**Instructions to follow:** Pictures are not part of the copy. Write out exactly the lines from the line with "672x851 pixels." through the end of the entries below.

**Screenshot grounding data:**
·····

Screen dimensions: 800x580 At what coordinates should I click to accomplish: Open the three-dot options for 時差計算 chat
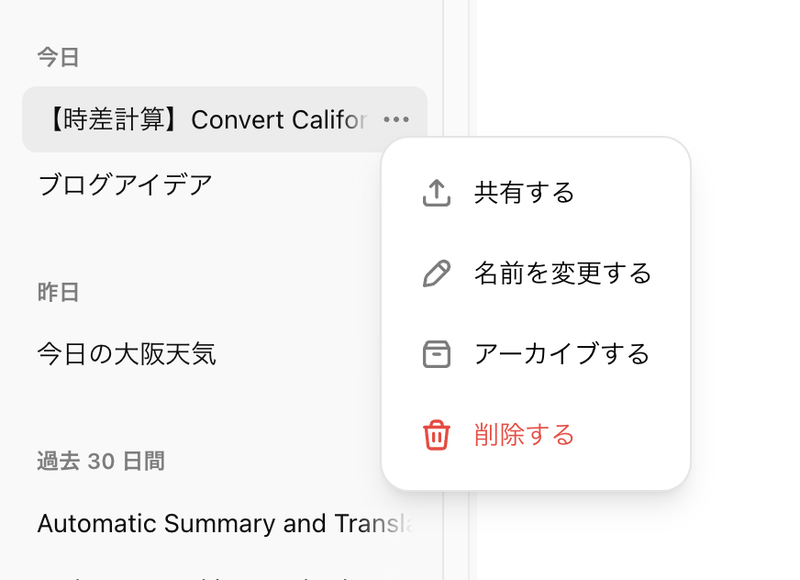[x=396, y=120]
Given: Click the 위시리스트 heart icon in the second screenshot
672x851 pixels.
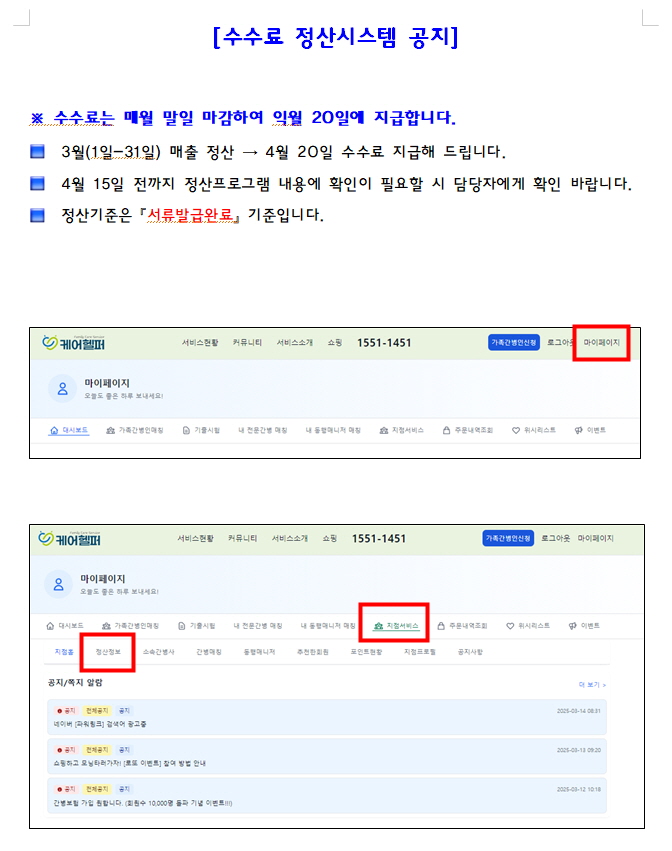Looking at the screenshot, I should coord(510,626).
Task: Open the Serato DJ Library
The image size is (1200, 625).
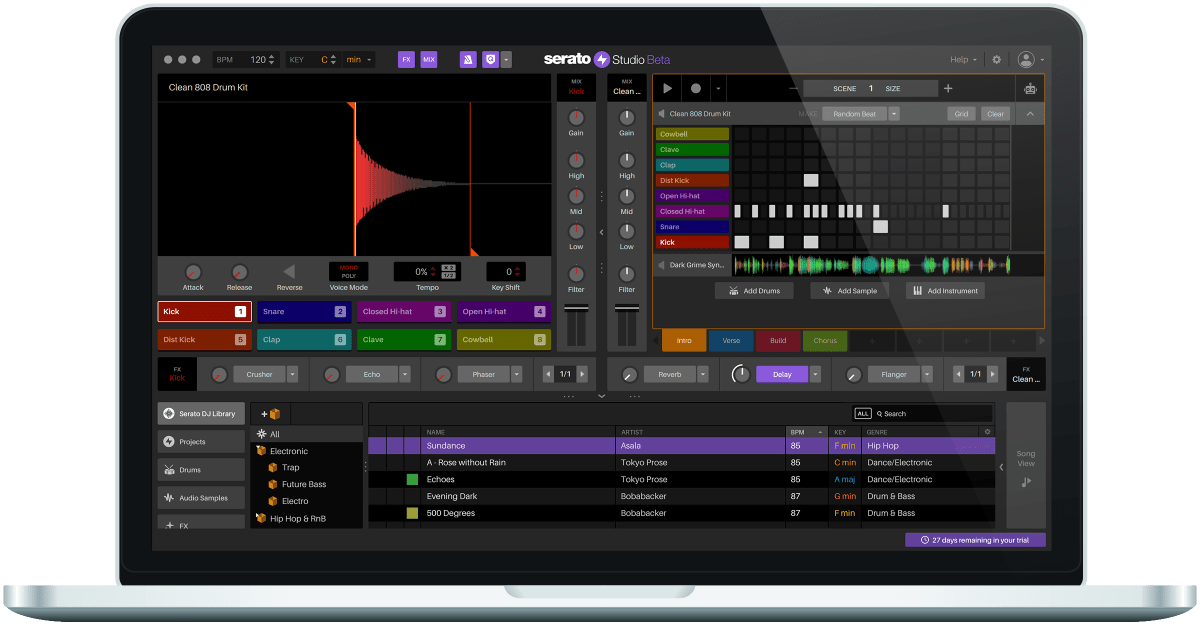Action: tap(201, 413)
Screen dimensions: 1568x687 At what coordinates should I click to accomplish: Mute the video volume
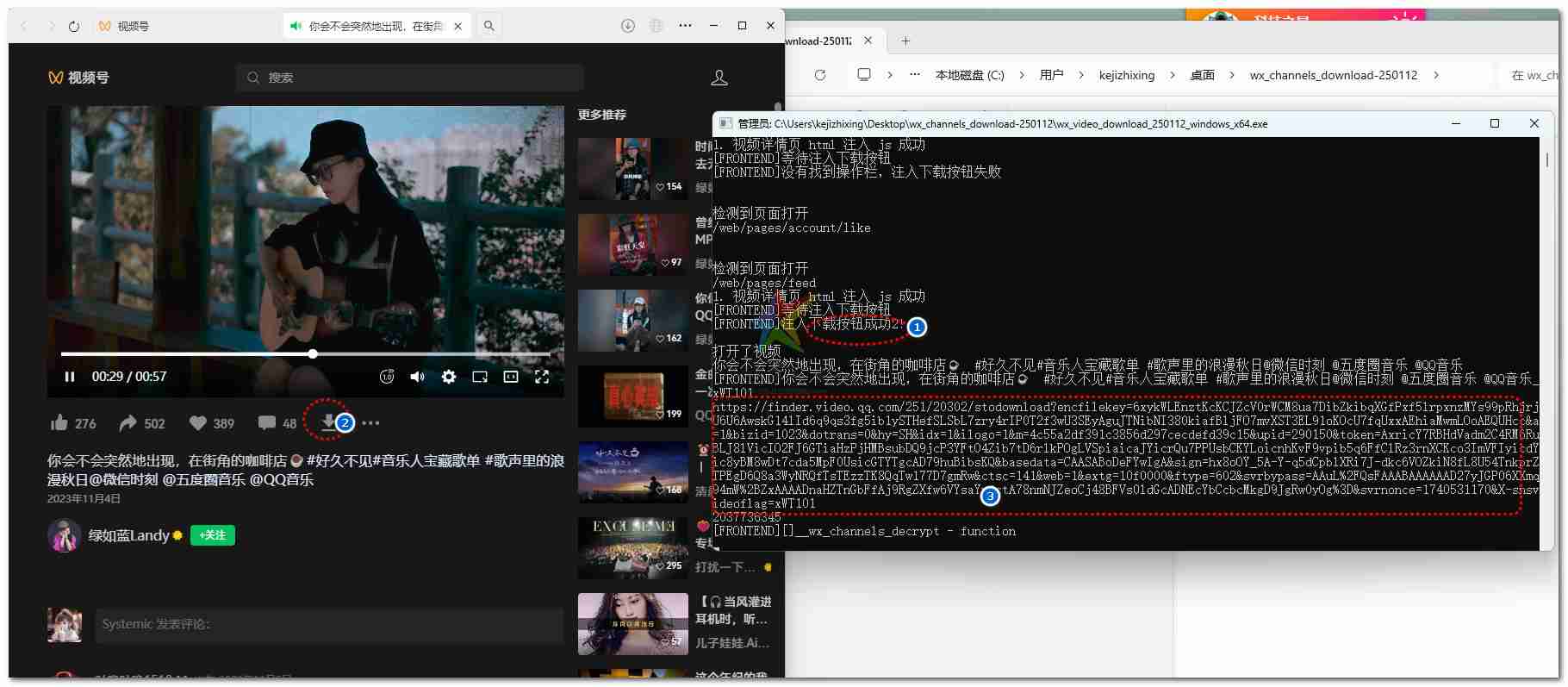coord(418,377)
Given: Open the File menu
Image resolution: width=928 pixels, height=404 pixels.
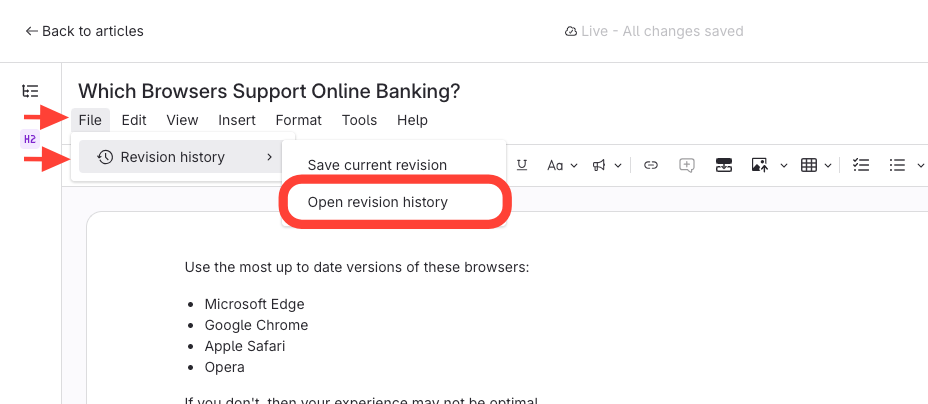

·····

**Written solution:**
672x851 pixels.
Looking at the screenshot, I should coord(510,626).
Task: Open the Serato DJ Library
The image size is (1200, 625).
Action: tap(201, 413)
Screen dimensions: 1568x687 At what coordinates should I click to accomplish: Mute the video volume
coord(418,377)
Given: Open the File menu
Image resolution: width=928 pixels, height=404 pixels.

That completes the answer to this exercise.